RUSSELL Findlay has been slammed after getting the living wage wrong in a BBC interview.

The new Scottish Tory leader was speaking on the Sunday Show when he made the blunder.

“Let me just very briefly in 10 seconds, see how much you understand about the way people live,” said presenter Martin Geissler before then asking: “What's the current living wage?”

Findlay responded, incorrectly: “The current living wage is about 13 pounds or so an hour.”

Geissler interrupted to tell him that it is, in fact £11.44 an hour. The journalist then asked: “Is that enough?”

READ MORE: Who is Russell Findlay? The new leader of the Scottish Conservatives

“I'm not going to be bounced into coming up with a number right now,” Findlay said.

“The other week in the Scottish Parliament, Asda were in, and made a basket of groceries and they asked MSPs to guess the value of it.

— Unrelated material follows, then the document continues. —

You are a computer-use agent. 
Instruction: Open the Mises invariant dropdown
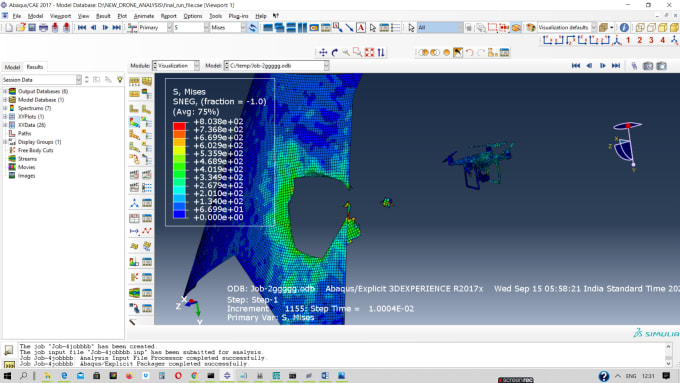(228, 28)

“And it came to about 29 pounds and I guessed in the mid twenties, so I think I do have a pretty good handle on things.”

He then claimed: “Curiously, one of the SNP MSPs valued this basket of groceries at 110 pounds.

“I think that shows how out of touch they are.”

The SNP, meanwhile, hit out at Findlay’s failure to name the living wage.

Findlay previously backed Liz Truss (Image: Stefan Rousseau)

A spokesperson said: "As if backing Liz Truss' mini budget and promising it would help improve family budgets wasn't enough, Russell Findlay has out done himself by failing to accurately tell the BBC how much the living wage is - demonstrating once again his unique understanding of economic policy."

Findlay’s blunder came just 48 hours after being elected to succeed Douglas Ross, who quit midway through the general election campaign amid a row over his decision to step in and take the place of a candidate who the Tories removed on health grounds.

The new Scottish Tory leader, who was elected to Holyrood in 2021, comfortably saw off competition from veteran MSP Murdo Fraser and former Scottish Conservative deputy leader Meghan Gallagher to win the leadership.

He said it is a “huge privilege” to be the party’s Scottish leader, and added: “I believe our politics need to change, our party needs to change, we need to do things differently, we need to do things better.

“There is an absolute mountain to climb, but I am determined to do what I can to make those changes.”

He said in his previous job as a journalist, he had “watched with growing disdain at the way in which the SNP were trashing Scotland, trashing the economy, trashing the NHS, trashing our education system”, adding that “motivated” him to “step-up and become involved in politics”.